Rows of pointing data:
━━━━━━━━━━

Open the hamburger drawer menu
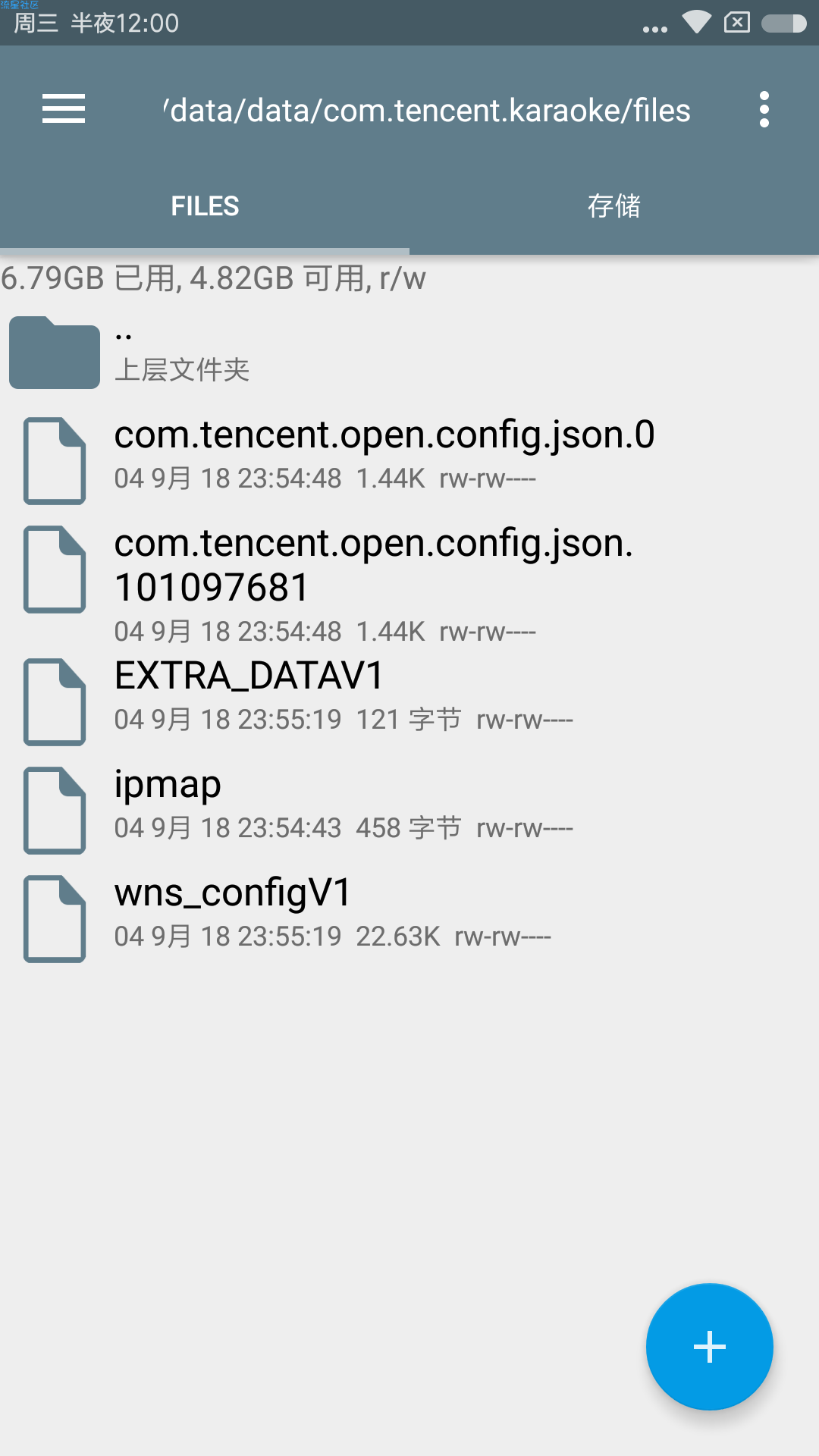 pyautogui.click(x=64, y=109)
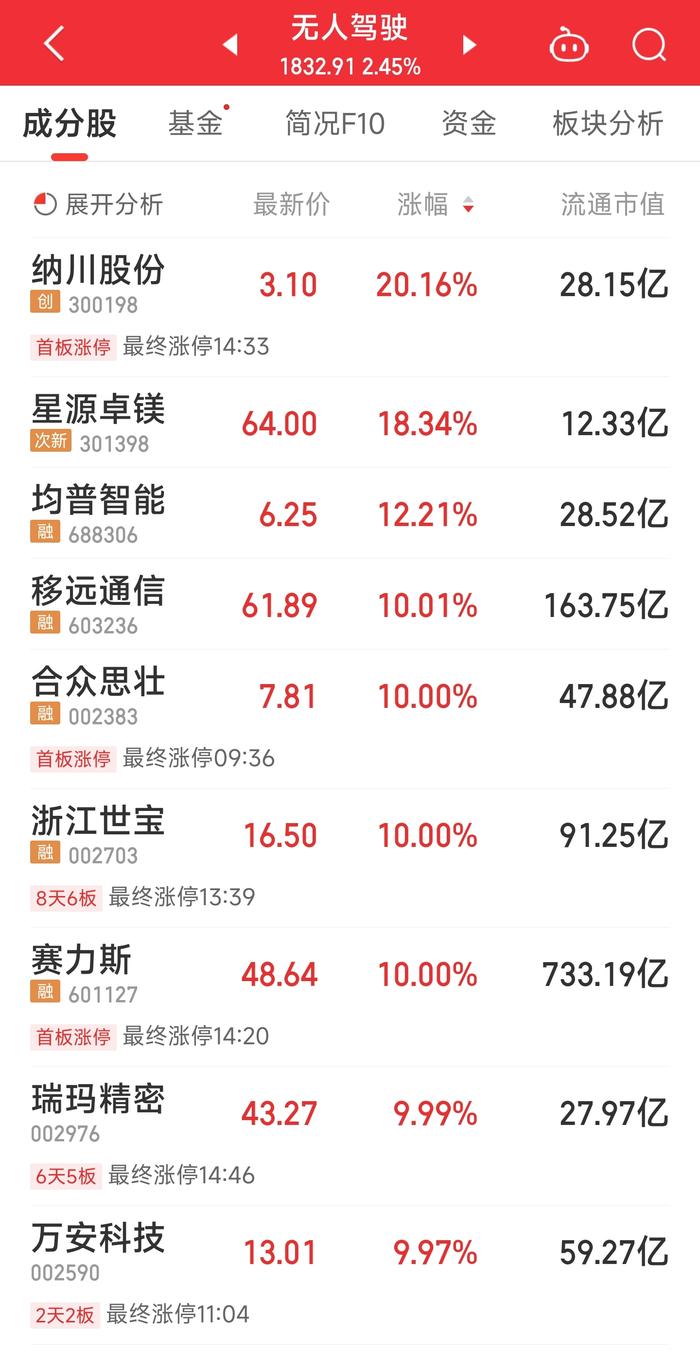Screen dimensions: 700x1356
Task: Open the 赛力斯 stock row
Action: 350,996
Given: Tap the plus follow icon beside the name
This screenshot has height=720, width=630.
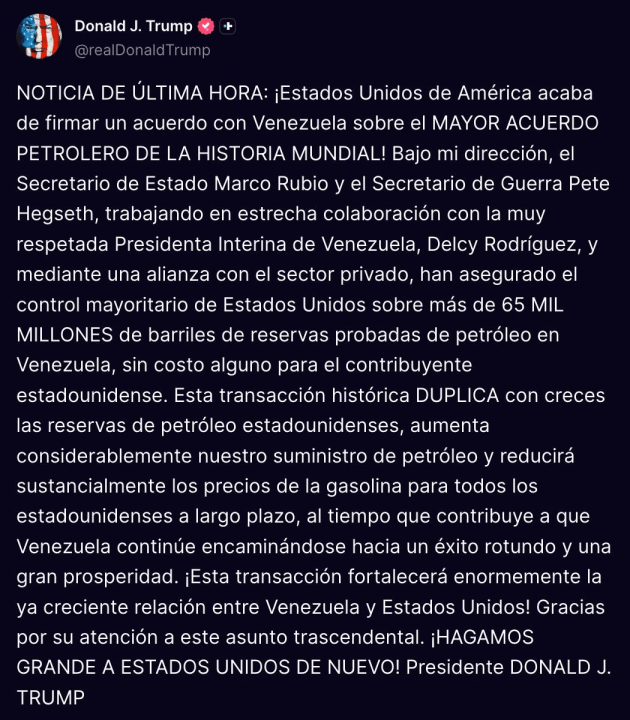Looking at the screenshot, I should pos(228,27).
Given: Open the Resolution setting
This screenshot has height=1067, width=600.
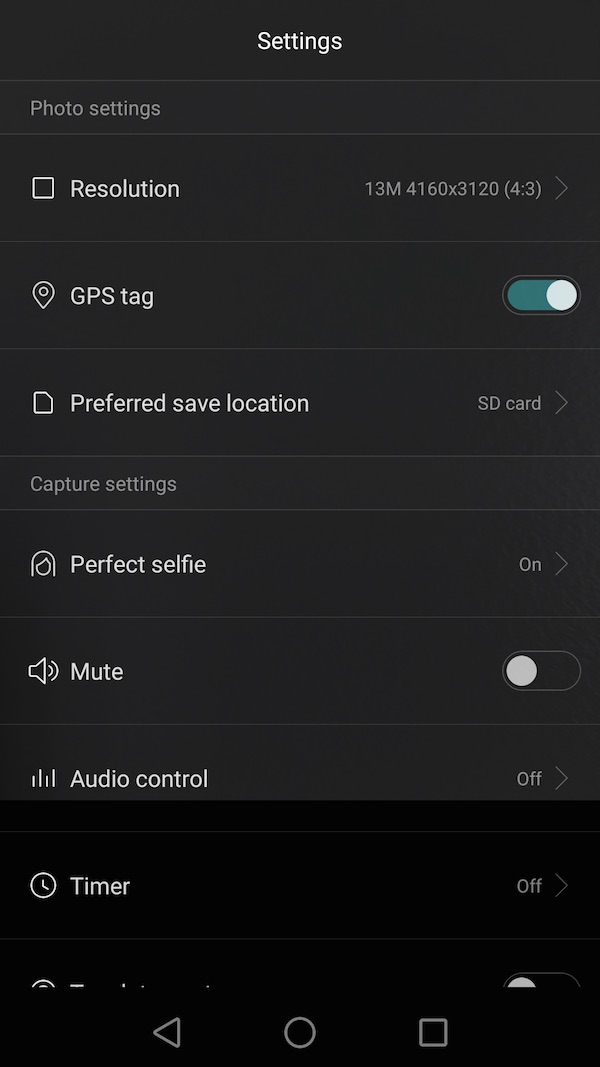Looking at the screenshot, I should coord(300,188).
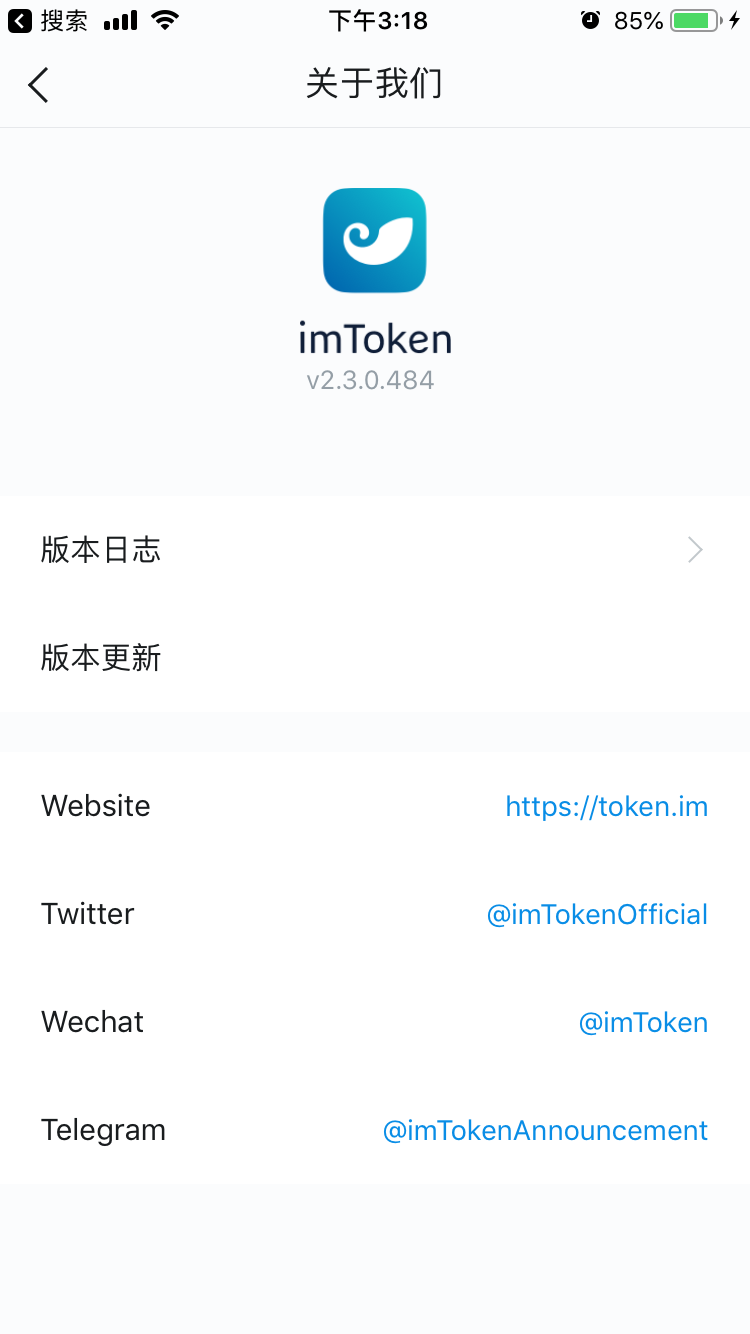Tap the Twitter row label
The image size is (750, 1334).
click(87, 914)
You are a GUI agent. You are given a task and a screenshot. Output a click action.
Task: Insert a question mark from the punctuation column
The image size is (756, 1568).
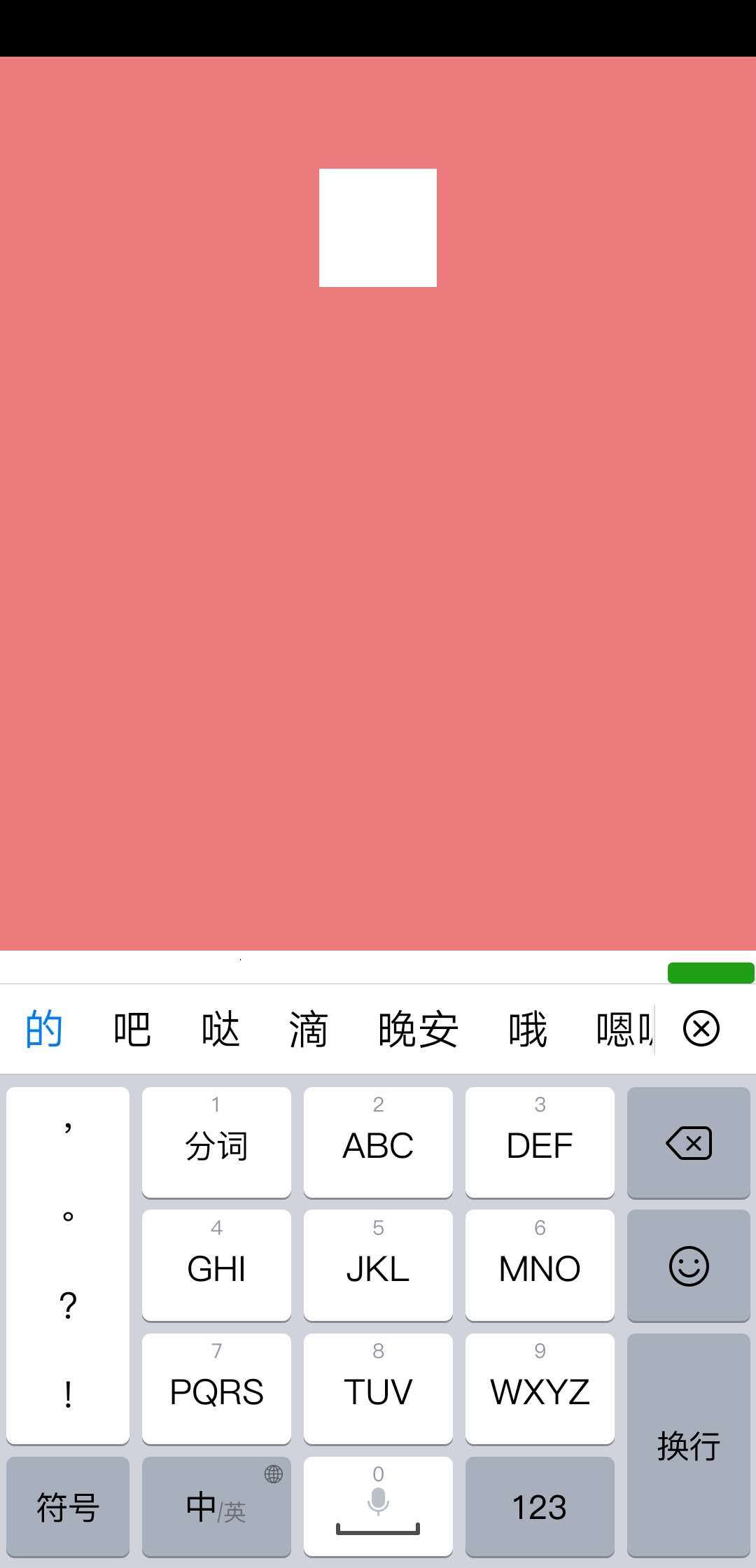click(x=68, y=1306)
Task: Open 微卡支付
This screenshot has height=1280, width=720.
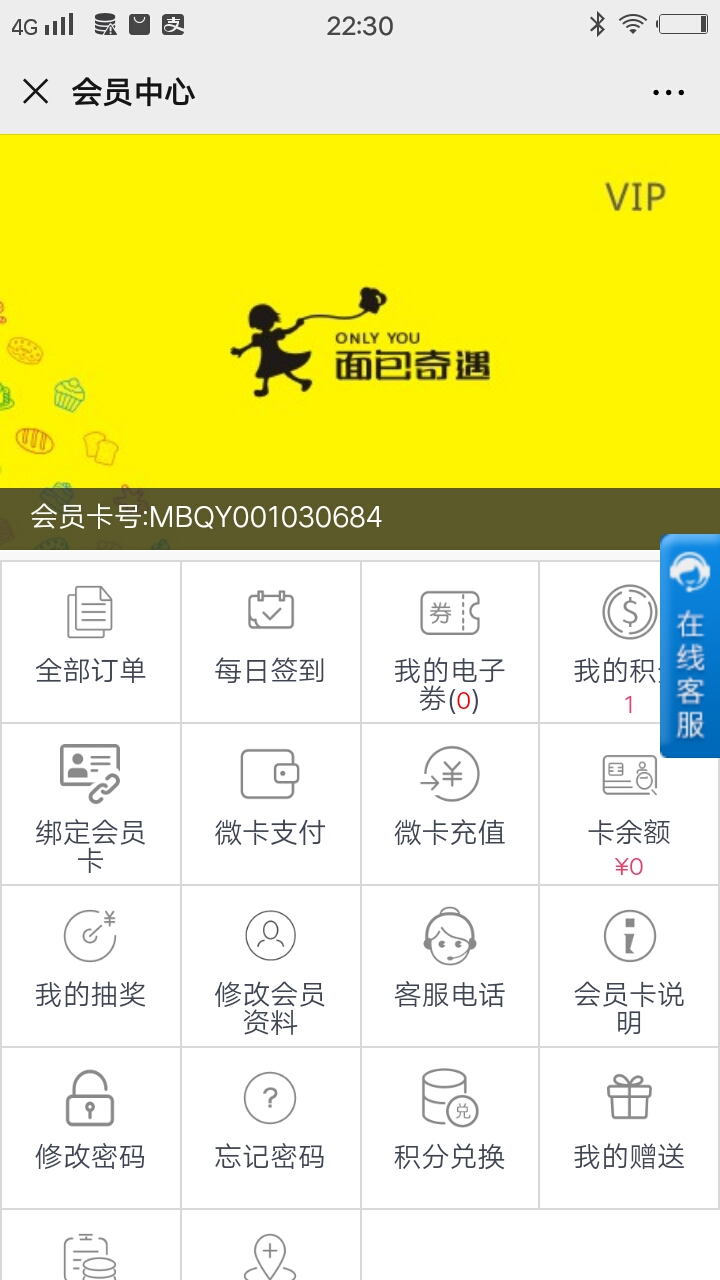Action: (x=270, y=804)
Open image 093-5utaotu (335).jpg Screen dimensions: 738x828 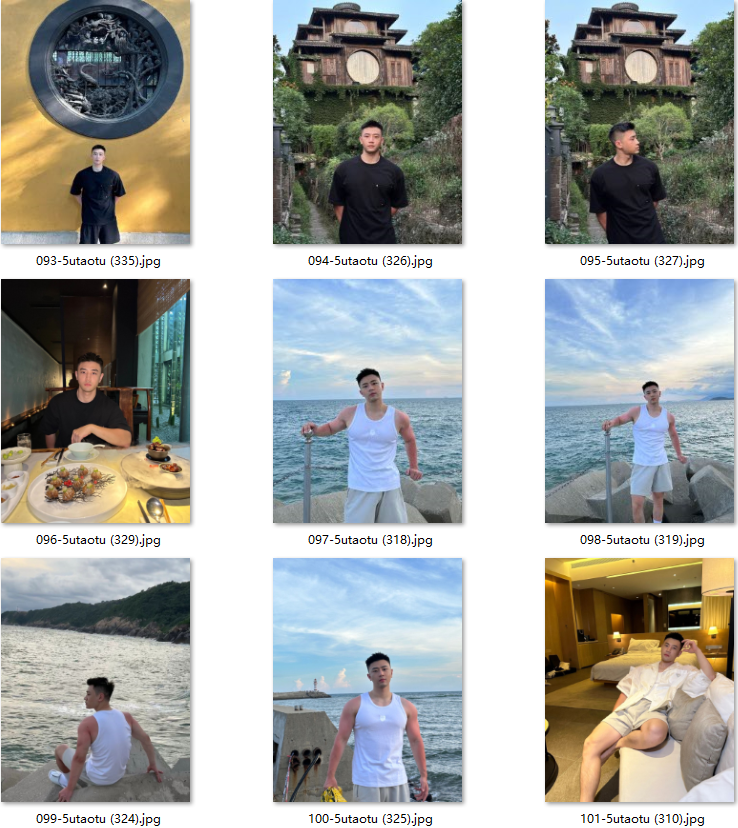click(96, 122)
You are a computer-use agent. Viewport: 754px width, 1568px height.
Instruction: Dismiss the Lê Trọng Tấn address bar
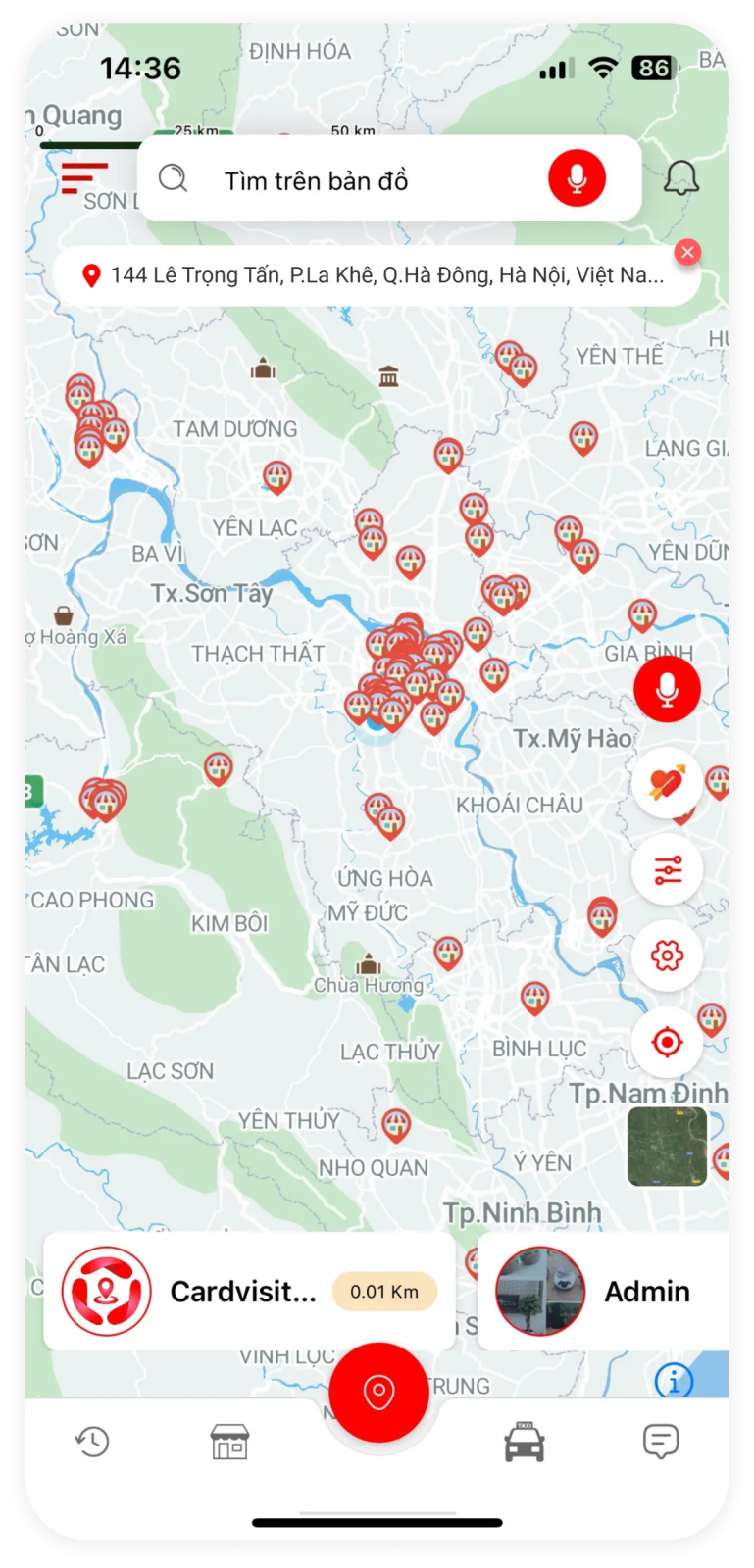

━━━━━━━━━━

## What you have to do
Reproduce the items word for word, from the first line through the line containing "Action: (x=270, y=804)", with both of those lines included. Leave the pictures out of your copy.

## Task output
Open the hamburger drawer menu
 pyautogui.click(x=64, y=109)
Screen dimensions: 700x1356
Task: Open the 赛力斯 stock row
Action: 350,996
Given: Tap the plus follow icon beside the name
This screenshot has height=720, width=630.
Looking at the screenshot, I should pos(228,27).
Given: Open the Resolution setting
This screenshot has height=1067, width=600.
Looking at the screenshot, I should coord(300,188).
Tap the Twitter row label
The image size is (750, 1334).
click(87, 914)
You are a GUI agent. You are given a task and a screenshot. Output a click action.
Task: Insert a question mark from the punctuation column
The image size is (756, 1568).
click(x=68, y=1306)
Task: Open 微卡支付
This screenshot has height=1280, width=720.
Action: (x=270, y=804)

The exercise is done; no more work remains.